### What is needed
Review the material and extract every line in which the word "agent" occurs.
Content starts
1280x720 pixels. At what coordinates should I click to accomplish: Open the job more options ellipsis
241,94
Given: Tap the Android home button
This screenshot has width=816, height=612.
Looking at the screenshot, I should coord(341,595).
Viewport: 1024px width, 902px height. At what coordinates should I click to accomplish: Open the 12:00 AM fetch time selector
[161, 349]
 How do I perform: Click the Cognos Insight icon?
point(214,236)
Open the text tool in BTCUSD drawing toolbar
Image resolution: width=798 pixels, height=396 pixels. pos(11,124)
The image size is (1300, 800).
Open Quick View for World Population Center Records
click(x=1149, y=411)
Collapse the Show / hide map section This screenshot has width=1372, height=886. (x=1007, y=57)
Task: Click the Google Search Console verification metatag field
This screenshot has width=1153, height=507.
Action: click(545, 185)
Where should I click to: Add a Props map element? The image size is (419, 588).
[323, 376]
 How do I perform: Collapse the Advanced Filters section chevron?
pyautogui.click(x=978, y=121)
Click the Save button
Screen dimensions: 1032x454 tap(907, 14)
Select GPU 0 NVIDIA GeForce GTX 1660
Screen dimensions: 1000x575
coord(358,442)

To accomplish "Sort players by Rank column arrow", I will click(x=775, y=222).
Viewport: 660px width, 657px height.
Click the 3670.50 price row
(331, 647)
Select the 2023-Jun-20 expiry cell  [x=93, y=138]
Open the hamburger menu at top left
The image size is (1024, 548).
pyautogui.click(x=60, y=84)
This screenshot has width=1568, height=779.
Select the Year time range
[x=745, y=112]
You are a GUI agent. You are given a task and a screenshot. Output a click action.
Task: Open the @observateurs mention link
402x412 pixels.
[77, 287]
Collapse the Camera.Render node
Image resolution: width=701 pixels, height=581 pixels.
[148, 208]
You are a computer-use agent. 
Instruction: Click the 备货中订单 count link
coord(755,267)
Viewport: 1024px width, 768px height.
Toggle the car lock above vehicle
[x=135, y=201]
Content ends
### Exercise solution
You are a GUI agent. You are given a task and a screenshot. Output a click action.
You are a computer-use agent. 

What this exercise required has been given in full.